The records ▸
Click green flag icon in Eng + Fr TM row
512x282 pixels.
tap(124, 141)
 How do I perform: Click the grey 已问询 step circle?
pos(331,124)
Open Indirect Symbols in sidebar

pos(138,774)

==

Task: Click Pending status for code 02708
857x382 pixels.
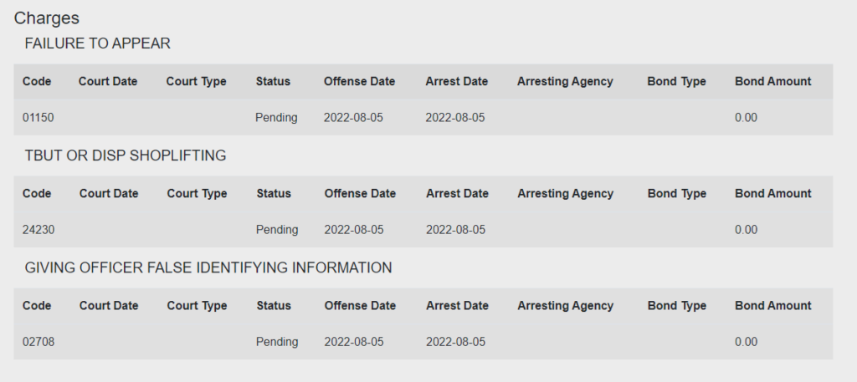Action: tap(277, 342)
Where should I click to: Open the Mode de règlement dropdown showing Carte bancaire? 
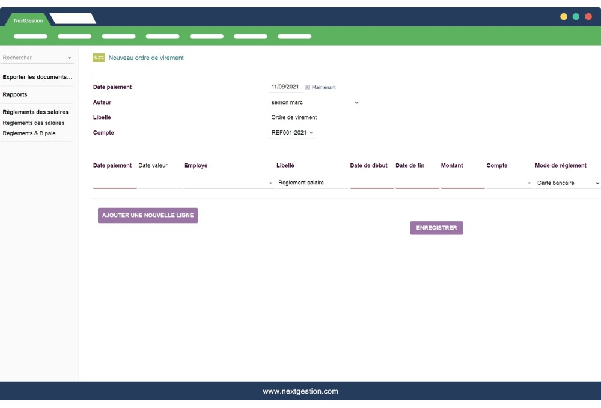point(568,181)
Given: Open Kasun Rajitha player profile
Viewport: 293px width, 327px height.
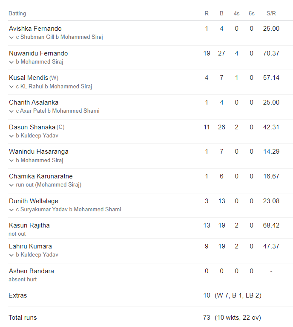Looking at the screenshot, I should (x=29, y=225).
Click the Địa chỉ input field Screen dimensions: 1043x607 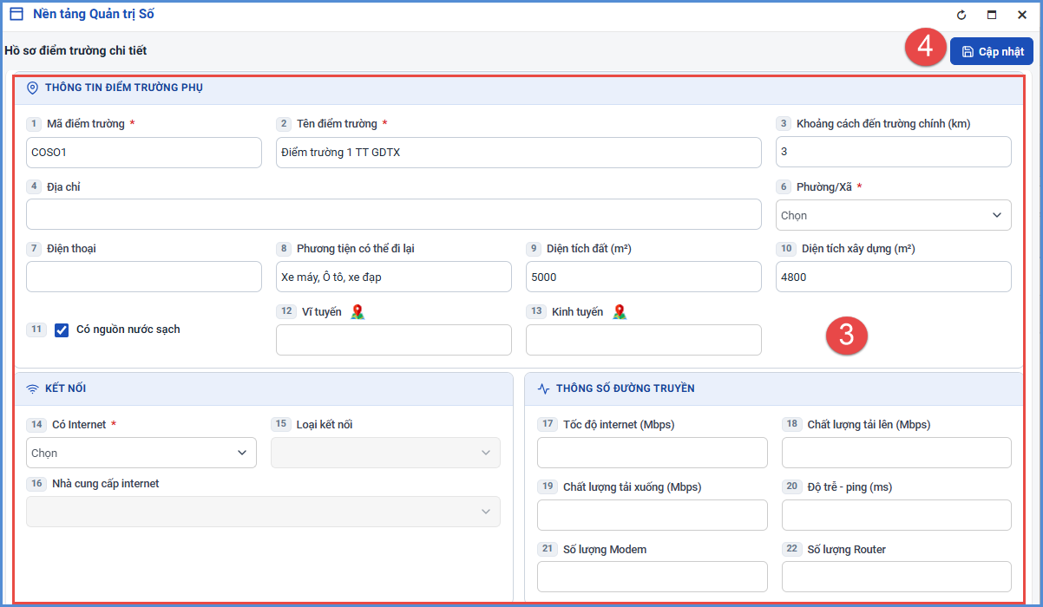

--

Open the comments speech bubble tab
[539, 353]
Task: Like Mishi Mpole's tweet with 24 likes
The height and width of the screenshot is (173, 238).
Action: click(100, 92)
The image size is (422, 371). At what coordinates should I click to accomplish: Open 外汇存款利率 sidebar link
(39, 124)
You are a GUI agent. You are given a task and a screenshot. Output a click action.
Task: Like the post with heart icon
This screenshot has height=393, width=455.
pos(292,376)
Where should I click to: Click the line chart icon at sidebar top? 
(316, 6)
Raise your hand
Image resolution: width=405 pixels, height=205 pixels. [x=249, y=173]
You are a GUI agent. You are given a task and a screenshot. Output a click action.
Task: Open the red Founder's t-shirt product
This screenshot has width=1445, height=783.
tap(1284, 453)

Task prompt ▸
Check each line of the data above for the string "with" and report only how many lines have it.

Answer to the problem ▸
2